# Extended amount of time tethering?



## razor2006 (Jul 16, 2011)

Tomorrow I'll be working a booth at the county fair. I'm contemplating taking my laptop to keep myself entertained, but the only way I'll have Internet access is if I tether to my Bolt all day.

I've never used wired tethering, that may be the better thing for me to do. I have used Wireless Tether many many times, but if I'm doing that all day, my Bolt will cook for sure. I could perhaps take my notebook cooler and sit the bolt on it.

Suggestions? Wired tethering a better option? I've never even used it, would I just connect via USB and choose Internet Pass Through? I am rooted, running 2.10.605.1, and do have unlimited data, but do not pay for tethering.


----------



## mandog202 (Jun 7, 2011)

On long trips in the back of the car i use PDANet to usb tether, ran a webcam through the entire 6hr trip through 3G and 4G and it didnt get hot


----------



## razor2006 (Jul 16, 2011)

I had kind of assumed as much, the main reason it gets hot I think is because of how the WiFi radio is operating with Mobile Hot Spot or Wireless Tether.

I'm not paying for PDANet for one day of use though. Any suggestions on wired tethering via other means? Will the Internet Pass Through option achieve this? I've never tried, or have the means to try at this particular moment.

EDIT: Internet Pass Through is to use your PCs internet on your Phone, I'm looking to do Internet Connection Mode which will use your phone's internet via USB on your PC. However, when I try it on my Bolt, it just sits there and says Processing... and never goes anywhere. Any suggestions out there?


----------



## razor2006 (Jul 16, 2011)

Can't get Internet Connection Mode to enable on my phone, must be a bug with 2.10.605.1 or something. I'm going to just install and use PDANet. I didn't realize they give you a free 2 week trial, then limited free use after that expires.
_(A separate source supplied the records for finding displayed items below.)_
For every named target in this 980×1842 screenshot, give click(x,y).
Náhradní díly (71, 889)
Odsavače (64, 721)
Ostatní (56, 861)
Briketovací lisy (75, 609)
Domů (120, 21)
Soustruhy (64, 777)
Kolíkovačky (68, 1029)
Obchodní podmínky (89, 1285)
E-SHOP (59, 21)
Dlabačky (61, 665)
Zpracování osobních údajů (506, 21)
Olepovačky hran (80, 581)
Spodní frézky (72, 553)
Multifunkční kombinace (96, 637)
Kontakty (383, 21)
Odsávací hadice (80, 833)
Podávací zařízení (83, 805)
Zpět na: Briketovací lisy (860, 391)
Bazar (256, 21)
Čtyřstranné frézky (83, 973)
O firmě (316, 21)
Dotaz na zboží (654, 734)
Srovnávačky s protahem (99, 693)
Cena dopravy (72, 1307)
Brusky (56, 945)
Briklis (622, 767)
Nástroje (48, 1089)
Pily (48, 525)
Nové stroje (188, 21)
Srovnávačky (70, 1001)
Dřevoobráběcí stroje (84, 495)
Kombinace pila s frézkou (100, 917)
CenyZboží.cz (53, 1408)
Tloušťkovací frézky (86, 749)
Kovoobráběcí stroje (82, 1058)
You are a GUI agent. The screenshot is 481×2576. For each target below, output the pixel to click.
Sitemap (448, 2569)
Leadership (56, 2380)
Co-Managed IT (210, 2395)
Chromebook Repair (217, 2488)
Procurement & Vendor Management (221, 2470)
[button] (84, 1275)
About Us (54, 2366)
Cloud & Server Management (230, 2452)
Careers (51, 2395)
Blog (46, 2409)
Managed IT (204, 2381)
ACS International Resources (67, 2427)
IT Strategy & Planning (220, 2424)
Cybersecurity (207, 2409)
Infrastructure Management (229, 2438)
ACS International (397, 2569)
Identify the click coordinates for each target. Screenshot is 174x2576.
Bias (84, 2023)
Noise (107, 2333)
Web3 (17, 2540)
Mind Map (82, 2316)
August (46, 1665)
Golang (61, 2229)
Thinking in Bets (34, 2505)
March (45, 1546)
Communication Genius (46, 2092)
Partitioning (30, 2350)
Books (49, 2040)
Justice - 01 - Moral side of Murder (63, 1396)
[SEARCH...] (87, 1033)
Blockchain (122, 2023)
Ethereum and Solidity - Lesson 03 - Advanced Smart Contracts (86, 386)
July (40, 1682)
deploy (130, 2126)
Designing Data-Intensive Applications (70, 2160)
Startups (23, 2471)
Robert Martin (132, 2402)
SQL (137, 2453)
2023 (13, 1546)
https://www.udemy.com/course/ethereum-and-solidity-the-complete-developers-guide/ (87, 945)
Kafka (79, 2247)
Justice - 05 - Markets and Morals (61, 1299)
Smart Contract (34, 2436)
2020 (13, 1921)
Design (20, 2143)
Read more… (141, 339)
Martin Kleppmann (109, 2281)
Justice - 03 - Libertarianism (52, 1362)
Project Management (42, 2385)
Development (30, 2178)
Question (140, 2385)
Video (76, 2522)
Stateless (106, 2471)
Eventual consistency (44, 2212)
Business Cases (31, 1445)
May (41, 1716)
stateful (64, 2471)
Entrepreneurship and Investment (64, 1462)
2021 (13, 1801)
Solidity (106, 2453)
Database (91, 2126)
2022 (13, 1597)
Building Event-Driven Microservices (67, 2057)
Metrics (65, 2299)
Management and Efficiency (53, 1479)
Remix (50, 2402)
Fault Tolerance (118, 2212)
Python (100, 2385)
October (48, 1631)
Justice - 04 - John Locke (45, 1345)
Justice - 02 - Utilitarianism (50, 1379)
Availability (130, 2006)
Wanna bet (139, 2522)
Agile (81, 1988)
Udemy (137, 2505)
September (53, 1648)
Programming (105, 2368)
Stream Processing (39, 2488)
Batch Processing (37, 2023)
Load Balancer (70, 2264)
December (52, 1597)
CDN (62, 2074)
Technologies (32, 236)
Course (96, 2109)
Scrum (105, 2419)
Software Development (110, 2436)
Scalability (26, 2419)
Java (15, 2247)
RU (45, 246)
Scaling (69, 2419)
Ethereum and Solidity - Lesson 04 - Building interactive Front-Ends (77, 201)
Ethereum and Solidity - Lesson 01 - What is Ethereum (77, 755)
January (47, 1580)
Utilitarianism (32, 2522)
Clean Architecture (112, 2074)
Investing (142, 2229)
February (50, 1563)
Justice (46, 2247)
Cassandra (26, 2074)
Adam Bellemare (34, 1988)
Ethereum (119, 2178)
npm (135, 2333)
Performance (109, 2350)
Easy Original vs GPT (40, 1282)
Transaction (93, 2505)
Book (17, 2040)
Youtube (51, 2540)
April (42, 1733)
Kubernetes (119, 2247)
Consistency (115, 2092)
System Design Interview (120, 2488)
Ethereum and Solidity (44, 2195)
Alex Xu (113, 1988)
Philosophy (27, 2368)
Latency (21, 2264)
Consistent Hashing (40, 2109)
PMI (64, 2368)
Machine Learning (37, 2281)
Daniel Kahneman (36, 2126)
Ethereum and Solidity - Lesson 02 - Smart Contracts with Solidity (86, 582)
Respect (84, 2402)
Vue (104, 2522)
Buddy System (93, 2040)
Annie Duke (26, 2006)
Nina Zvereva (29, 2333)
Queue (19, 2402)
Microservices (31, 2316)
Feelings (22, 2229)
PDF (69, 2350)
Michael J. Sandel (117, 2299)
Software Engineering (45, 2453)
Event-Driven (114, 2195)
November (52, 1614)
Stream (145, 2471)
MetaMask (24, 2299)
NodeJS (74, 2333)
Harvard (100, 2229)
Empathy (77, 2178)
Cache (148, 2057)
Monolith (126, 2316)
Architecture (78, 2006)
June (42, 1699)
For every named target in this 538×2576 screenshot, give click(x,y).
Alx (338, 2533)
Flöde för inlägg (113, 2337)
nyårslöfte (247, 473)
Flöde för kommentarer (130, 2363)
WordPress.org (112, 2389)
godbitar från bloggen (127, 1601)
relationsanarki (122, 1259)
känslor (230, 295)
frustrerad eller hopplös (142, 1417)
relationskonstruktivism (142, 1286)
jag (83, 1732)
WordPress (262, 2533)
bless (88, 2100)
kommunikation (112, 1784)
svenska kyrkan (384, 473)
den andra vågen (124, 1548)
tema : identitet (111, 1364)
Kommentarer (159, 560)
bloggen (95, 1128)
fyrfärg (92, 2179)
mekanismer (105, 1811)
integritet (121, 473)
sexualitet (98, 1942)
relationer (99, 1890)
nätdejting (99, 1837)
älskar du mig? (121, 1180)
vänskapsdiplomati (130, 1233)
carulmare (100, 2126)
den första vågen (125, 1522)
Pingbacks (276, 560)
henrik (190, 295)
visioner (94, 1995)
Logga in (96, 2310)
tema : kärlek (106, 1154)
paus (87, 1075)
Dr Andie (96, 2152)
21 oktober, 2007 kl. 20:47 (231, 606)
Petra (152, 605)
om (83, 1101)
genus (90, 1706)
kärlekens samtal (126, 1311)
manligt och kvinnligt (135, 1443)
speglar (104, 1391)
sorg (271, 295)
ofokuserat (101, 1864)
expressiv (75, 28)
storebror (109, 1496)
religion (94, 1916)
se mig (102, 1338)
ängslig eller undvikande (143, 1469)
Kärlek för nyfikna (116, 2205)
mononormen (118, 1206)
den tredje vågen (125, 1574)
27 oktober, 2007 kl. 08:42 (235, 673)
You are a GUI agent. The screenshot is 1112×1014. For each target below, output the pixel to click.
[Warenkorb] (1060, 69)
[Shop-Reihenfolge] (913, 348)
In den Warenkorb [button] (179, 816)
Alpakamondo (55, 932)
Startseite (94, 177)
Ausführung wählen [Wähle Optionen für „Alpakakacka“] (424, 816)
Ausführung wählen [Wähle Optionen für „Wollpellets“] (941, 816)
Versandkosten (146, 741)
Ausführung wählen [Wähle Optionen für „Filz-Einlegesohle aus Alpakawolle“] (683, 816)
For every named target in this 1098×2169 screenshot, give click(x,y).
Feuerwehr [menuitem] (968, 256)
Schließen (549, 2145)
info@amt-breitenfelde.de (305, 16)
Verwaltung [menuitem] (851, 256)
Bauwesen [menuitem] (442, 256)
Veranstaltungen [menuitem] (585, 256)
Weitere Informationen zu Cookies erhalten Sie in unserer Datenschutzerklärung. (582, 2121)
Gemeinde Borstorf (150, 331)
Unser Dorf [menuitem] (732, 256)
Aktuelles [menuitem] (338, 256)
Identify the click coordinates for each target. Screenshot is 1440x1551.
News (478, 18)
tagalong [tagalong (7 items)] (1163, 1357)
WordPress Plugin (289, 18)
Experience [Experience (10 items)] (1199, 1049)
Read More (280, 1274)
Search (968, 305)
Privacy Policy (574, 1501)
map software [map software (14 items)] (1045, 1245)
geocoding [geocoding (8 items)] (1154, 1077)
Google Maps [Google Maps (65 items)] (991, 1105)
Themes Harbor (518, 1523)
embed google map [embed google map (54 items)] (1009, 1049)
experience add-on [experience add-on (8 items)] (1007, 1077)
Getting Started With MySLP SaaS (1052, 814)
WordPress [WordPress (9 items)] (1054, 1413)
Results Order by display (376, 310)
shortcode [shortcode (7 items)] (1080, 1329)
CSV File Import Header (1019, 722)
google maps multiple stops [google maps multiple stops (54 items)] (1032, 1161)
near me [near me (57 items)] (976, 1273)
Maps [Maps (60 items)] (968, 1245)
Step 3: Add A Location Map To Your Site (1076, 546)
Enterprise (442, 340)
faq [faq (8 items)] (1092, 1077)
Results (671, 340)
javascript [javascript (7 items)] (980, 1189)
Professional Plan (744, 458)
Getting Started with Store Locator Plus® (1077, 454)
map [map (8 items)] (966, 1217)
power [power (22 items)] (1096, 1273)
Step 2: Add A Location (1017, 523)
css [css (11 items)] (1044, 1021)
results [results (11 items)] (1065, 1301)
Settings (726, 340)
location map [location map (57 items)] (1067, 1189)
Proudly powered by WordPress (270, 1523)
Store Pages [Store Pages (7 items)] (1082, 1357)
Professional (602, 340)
The last time I looked at them was way back in the iPhone 2G days, and they wanted like $35 for the app.


----------



## dnakaman (Jul 11, 2011)

Whatever you do, make sure you got some way to lock that puppy down or someone will say, "Hey, look at this cool prize I "won" at the fair!


----------



## mandog202 (Jun 7, 2011)

The free version of PDANet works, you just can't access secure (httpps) sites with it


----------



## razor2006 (Jul 16, 2011)

"dnakaman said:


> Whatever you do, make sure you got some way to lock that puppy down or someone will say, "Hey, look at this cool prize I "won" at the fair!


Someone would be getting their ass beat, lol. Nah, it won't leave my sight, believe me.



"mandog202 said:


> The free version of PDANet works, you just can't access secure (httpps) sites with it


Which is fine, I'll probably be RDPing into my laptop at home doing most of what I'll be doing anyway.


----------